A dodomeki (百々目鬼) is a Japanese yōkai that's depicted as a human woman who is cursed with having long arms covered with hundreds of bird eyes due to her habit of stealing money. It is also called the todomeki.

==Mythology==
Dodomeki were first described by the 18th century Japanese scholar Toriyama Sekien. The long arms of a dodomeki reflects the Japanese belief that a person with long arms has a tendency to steal. The bird eyes that grows on the dodomeki's arm are a reference to the Japanese dōsen, a copper coin with a hole in the middle of it that's commonly known as the chōmoku (Bird's eye).
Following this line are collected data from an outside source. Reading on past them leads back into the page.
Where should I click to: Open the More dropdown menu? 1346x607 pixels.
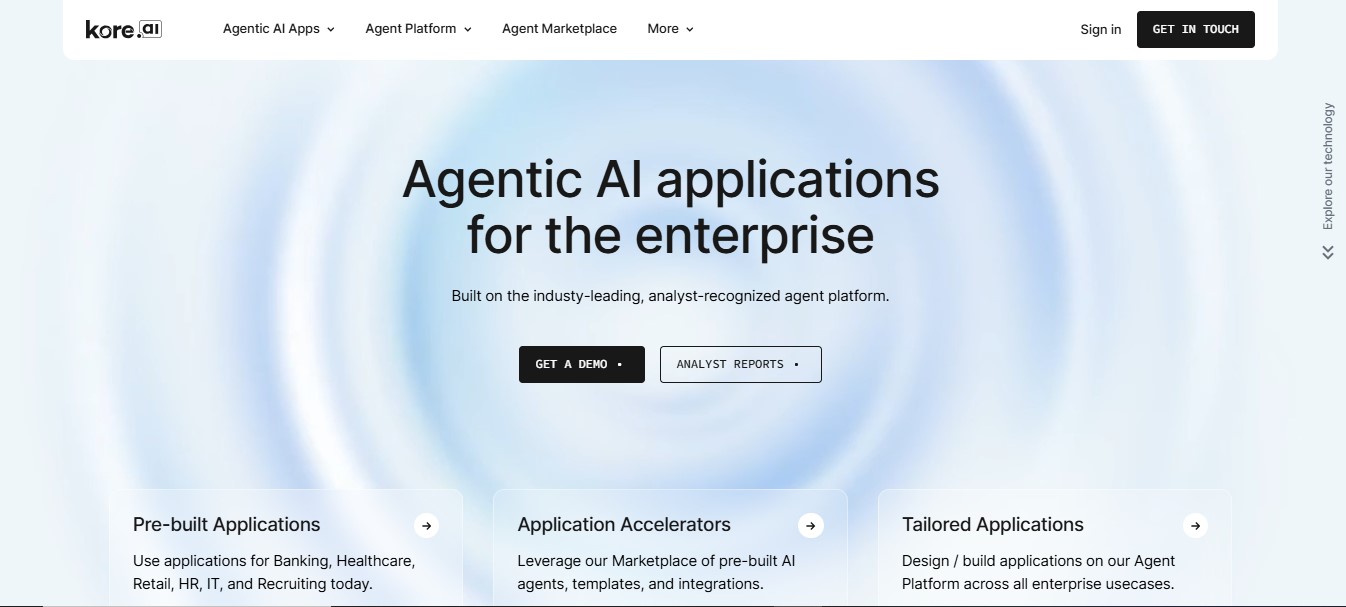tap(670, 29)
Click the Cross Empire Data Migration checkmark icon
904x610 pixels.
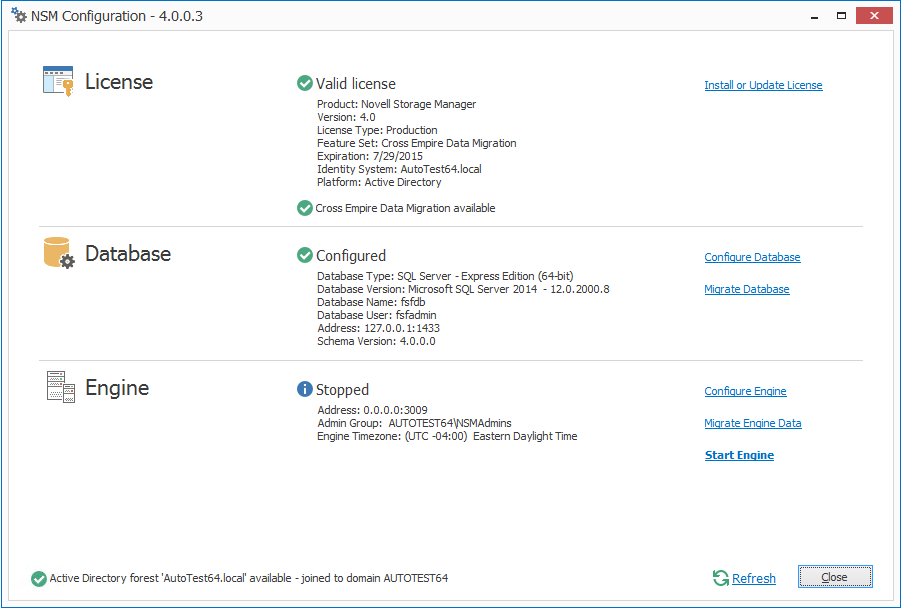(305, 208)
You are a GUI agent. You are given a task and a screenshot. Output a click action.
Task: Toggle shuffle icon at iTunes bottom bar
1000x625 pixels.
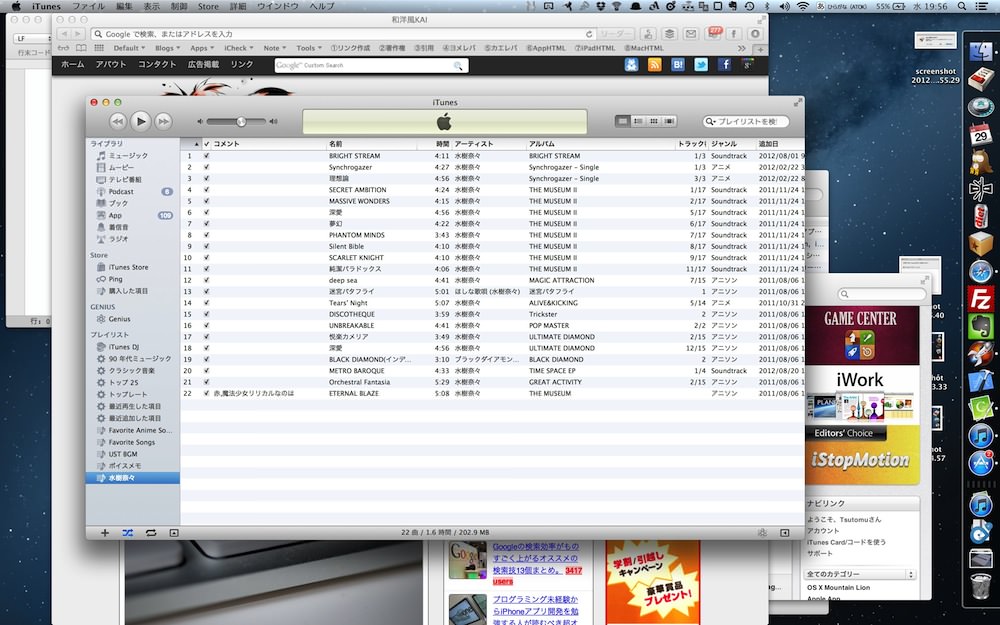[x=128, y=533]
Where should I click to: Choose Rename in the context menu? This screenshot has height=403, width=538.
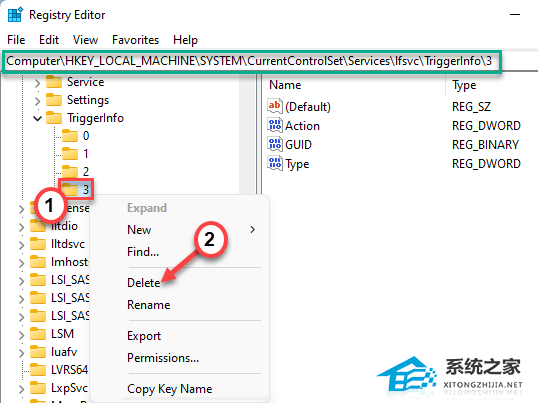[x=149, y=305]
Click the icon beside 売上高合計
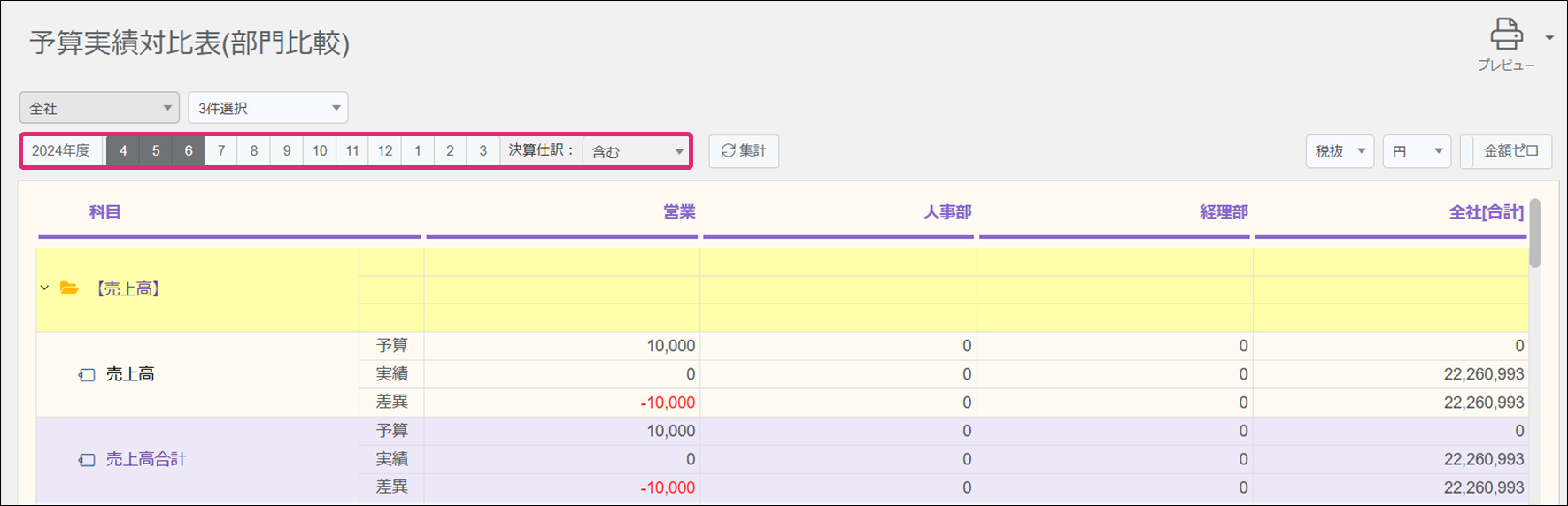1568x506 pixels. pos(87,460)
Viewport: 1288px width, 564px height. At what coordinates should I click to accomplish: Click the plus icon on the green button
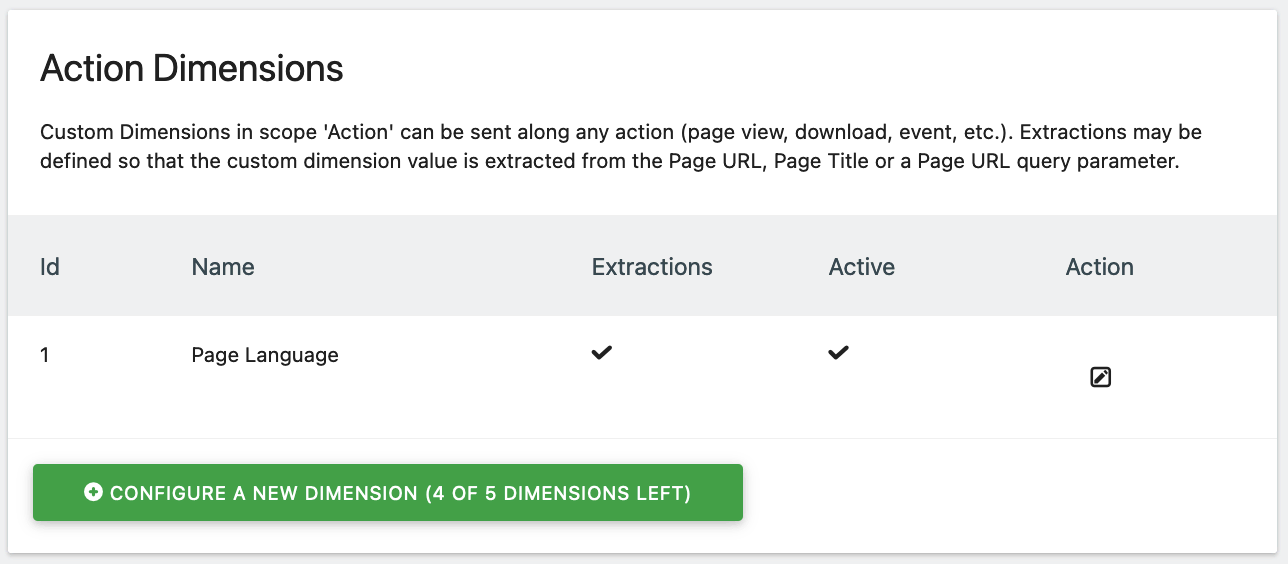coord(93,492)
The creature first appears in the Konjaku Gazu Zoku Hyakki by Toriyama Sekien, here he states the origins of the creature are found in the Kankan-gaishi, a book which may never have existed. It may have instead been inspired by the Dōmeki (百目鬼)

==Legends==
===Meeting Priest Chitoku===
Nearly 400 years later during the Muromachi period, a priest named Chitoku was called to investigate a series of unexplained fires that broke out at the temple in a village near Mount Myōjin. He started to notice a woman covered with a robe near the temple whenever he held his sermons and discovered that she was the same dodomeki that Fujiwara no Hidesato had fought 400 years earlier. She had come back to suck up her remaining toxic fumes and blood that she lost during her last battle with Hidesato.

The temple was built on top of the battle site, so the dodomeki caused a series of fires to scare all the priests away. However, after consistently overhearing Chitoku preaching whenever she walked by the temple, the dodomeki became enlightened and vowed to never commit any more evil deeds for the rest of her life.

==In popular culture==
- The Todomeki appears in the Shin Megami Tensei franchise.
- In the Yo-kai Watch franchise, the Todomeki is a black humanoid monster with 13 eyes and horns. It is known as Eyesoar in the English dub.
- Dodomeki was a playable character in Warriors Orochi 3 and Warriors Orochi 4.
- In the light novel series and later manga adaptation of Re:Monster, one of the hobgoblin members of the monster clan evolved into a dodomeki.
- The alien Eye Guy from the Ben 10 series is depicted with long arms covered with eyes.
- A version of the dodomeki is featured in the Chilla's Art indie game Hanako.
- In the Onmyōji franchise, Dodomeki (Doumeki in the Japanese version) is a summonable shikigami.
- The Stand The Grateful Dead from the manga and anime Jojo's Bizarre Adventure has the shape of a legless body covered with eyes and supported by its large arms.
- In Bob’s Burgers Dodomeki appears as a three-eyed toy Louise has, first named in the Season 7 premier, who appears in her fever dream with the same voice as Tina.